*What you have to do*.
Copy out the part of the data that opens with the line containing "Where should I click to: Expand" and closes with the line containing "Action: coord(38,80)". Replace "Instruction" with "Directive" and leave everything else unchanged.

━━━ Material for this task

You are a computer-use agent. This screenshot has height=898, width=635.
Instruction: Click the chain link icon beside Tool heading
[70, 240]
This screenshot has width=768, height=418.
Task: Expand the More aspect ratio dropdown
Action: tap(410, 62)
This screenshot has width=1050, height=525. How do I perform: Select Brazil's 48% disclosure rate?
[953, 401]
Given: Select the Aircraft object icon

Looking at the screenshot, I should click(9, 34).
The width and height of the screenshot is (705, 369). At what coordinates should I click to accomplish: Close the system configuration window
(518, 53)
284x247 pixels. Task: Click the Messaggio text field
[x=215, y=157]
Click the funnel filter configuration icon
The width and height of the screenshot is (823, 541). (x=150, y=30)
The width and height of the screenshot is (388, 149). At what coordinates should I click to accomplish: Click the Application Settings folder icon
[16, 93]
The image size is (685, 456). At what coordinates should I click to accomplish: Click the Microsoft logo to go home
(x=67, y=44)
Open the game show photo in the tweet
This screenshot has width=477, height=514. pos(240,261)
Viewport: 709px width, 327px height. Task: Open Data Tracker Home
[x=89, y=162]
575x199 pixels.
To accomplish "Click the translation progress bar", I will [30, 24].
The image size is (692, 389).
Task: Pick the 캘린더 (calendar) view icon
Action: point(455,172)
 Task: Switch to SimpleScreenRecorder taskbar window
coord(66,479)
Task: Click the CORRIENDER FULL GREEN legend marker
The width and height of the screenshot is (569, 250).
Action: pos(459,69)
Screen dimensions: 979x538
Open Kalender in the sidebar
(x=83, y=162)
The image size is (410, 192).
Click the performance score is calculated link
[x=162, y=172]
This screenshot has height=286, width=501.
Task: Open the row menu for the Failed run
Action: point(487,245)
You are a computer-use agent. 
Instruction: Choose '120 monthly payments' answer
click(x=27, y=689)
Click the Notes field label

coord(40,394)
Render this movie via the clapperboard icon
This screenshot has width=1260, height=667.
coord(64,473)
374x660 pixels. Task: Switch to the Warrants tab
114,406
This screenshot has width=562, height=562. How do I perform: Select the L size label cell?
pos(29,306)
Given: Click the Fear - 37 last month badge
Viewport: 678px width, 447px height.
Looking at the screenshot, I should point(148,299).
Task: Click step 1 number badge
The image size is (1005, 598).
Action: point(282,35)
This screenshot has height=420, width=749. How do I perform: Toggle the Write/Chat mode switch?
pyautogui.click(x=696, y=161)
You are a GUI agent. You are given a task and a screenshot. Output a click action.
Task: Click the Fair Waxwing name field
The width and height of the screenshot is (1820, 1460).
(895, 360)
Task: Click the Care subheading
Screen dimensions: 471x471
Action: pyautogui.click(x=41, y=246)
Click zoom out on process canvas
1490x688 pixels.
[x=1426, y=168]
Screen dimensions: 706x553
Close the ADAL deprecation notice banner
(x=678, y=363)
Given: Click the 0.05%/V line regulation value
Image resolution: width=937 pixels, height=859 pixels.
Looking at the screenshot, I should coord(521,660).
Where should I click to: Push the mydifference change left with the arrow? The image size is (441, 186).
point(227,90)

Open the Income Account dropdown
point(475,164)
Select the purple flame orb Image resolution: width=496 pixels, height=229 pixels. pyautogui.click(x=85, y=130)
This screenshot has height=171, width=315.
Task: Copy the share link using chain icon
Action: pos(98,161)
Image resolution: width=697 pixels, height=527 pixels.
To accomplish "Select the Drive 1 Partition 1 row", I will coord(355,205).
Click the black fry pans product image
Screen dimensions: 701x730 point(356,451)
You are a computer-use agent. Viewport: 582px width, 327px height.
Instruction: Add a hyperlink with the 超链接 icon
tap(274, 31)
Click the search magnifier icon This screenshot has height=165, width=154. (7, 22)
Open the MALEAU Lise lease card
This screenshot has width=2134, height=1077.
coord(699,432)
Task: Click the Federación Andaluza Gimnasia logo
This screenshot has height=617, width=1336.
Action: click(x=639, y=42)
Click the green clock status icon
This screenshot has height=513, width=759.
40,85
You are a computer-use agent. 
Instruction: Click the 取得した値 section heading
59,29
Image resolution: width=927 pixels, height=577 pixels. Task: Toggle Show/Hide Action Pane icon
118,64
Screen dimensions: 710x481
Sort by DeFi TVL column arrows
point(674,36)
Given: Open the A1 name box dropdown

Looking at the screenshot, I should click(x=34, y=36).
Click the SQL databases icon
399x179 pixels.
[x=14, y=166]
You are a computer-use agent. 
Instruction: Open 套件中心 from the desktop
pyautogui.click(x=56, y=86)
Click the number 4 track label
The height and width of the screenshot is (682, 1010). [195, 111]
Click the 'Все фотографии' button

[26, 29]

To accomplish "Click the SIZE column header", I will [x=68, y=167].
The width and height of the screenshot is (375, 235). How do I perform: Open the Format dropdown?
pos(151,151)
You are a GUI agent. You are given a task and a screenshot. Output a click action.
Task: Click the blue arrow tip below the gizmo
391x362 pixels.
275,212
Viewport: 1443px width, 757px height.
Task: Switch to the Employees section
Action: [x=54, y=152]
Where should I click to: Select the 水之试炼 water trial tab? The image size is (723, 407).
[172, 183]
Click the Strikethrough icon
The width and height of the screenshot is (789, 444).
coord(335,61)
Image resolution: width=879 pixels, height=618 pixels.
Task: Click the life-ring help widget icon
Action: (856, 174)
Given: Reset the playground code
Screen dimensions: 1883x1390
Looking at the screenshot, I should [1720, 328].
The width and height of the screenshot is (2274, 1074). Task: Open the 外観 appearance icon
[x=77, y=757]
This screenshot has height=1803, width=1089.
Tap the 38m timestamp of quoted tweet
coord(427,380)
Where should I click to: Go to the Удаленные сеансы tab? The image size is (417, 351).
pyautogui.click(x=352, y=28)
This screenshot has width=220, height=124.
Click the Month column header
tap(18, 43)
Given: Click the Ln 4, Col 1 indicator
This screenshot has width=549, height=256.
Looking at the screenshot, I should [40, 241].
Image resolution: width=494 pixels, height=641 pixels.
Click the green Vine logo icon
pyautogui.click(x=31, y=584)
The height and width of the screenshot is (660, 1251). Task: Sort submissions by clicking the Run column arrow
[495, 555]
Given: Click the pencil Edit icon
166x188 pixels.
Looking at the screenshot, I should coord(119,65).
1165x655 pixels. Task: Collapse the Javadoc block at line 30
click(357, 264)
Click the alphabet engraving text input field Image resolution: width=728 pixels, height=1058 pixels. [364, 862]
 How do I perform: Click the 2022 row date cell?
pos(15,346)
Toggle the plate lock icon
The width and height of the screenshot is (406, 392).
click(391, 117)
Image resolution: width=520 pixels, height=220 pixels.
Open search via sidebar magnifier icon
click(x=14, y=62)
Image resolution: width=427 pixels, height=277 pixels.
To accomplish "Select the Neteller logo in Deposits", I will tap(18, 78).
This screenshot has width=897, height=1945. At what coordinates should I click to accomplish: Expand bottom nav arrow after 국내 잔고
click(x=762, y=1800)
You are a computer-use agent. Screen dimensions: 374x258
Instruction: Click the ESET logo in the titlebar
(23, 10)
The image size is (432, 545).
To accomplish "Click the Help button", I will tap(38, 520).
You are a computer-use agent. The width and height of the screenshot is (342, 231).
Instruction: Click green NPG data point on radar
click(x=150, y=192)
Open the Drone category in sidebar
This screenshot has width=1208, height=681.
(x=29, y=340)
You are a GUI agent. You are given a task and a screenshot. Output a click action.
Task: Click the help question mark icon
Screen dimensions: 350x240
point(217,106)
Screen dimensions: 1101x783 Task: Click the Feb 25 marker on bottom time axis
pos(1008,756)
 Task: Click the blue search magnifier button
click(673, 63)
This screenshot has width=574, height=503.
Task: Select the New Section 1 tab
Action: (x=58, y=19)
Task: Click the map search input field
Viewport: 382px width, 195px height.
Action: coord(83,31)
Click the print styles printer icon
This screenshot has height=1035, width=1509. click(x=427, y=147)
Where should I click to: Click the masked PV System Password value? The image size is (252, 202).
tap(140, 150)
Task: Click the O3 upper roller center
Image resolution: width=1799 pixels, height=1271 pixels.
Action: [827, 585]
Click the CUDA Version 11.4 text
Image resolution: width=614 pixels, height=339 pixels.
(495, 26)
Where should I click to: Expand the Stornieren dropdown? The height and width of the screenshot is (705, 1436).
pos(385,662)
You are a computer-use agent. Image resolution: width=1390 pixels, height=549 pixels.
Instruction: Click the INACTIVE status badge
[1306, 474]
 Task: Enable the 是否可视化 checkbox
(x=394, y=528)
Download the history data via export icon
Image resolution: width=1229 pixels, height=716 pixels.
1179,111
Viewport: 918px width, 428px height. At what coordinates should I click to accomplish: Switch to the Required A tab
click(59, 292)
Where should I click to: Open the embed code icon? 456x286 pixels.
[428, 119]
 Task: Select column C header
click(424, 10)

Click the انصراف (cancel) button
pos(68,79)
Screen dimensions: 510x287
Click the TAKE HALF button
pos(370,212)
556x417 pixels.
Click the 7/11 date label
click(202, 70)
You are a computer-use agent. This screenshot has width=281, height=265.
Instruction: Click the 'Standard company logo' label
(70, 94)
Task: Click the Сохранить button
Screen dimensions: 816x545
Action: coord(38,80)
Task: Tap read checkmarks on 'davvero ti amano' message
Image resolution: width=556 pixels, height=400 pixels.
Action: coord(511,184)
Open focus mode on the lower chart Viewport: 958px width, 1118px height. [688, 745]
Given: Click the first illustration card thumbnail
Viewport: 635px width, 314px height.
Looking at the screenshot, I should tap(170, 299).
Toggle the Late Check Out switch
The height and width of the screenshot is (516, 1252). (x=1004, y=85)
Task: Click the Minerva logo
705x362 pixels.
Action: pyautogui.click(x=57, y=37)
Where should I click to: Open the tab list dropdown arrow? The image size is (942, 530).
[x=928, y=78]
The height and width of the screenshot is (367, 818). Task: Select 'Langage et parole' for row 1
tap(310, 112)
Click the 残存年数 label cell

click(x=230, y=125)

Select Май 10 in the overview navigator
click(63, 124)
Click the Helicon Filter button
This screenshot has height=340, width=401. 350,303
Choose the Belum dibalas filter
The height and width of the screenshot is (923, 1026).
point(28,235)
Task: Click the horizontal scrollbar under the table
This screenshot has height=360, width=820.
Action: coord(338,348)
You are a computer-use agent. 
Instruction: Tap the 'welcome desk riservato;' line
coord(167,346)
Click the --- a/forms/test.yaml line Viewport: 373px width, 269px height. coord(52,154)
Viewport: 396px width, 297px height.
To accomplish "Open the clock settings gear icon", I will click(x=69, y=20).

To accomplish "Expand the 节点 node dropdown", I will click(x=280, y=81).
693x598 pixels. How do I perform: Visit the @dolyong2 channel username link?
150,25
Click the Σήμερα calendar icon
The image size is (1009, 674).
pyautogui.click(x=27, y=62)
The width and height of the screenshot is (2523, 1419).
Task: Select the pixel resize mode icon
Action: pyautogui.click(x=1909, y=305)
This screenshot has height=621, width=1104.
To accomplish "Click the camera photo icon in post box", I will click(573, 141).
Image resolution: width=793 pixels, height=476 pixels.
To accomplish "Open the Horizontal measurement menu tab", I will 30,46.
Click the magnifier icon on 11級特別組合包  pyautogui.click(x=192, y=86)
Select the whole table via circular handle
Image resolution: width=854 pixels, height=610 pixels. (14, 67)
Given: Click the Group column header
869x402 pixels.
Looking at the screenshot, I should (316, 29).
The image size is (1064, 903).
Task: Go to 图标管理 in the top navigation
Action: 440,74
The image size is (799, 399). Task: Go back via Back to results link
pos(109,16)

━━━━━━

*Answer*.
Where should I click to: Expand the Stornieren dropdown? The height and width of the screenshot is (705, 1436).
pos(385,662)
You are a computer-use agent. Image resolution: width=1390 pixels, height=549 pixels.
Directive: Click the INACTIVE status badge
[1306, 474]
 Task: Enable the 是否可视化 checkbox
(x=394, y=528)
Download the history data via export icon
Image resolution: width=1229 pixels, height=716 pixels.
1179,111
Viewport: 918px width, 428px height. At what coordinates should I click to accomplish: Switch to the Required A tab
click(59, 292)
Where should I click to: Open the embed code icon? 456x286 pixels.
[428, 119]
 Task: Select column C header
click(424, 10)

Click the انصراف (cancel) button
pos(68,79)
Screen dimensions: 510x287
Click the TAKE HALF button
pos(370,212)
556x417 pixels.
Click the 7/11 date label
click(202, 70)
You are a computer-use agent. This screenshot has width=281, height=265.
Directive: Click the 'Standard company logo' label
(70, 94)
Task: Click the Сохранить button
Screen dimensions: 816x545
Action: coord(38,80)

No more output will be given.